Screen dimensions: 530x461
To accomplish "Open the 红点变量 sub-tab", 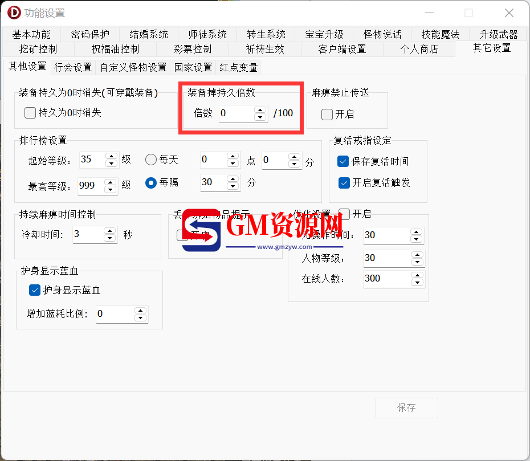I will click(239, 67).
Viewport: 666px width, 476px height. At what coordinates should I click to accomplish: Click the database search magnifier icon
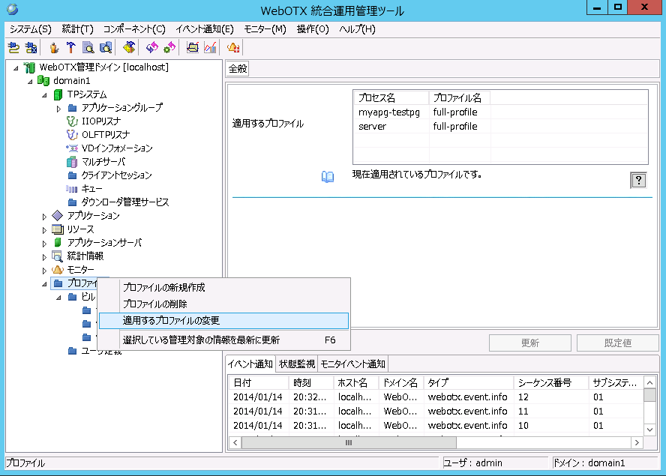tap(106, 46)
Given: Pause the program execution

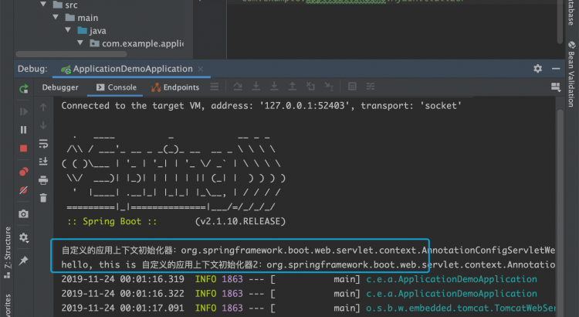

## Exercise requirements:
Arrange the items as a numbered list, from the line that contains "Viewport: 666px width, 476px" through the end of the items, inclusive, leaving out blank lines and pictures.

## Solution to this exercise:
1. Viewport: 666px width, 476px height. At what coordinates should I click to accomplish: Click the database search magnifier icon
2. tap(106, 46)
3. Given: Pause the program execution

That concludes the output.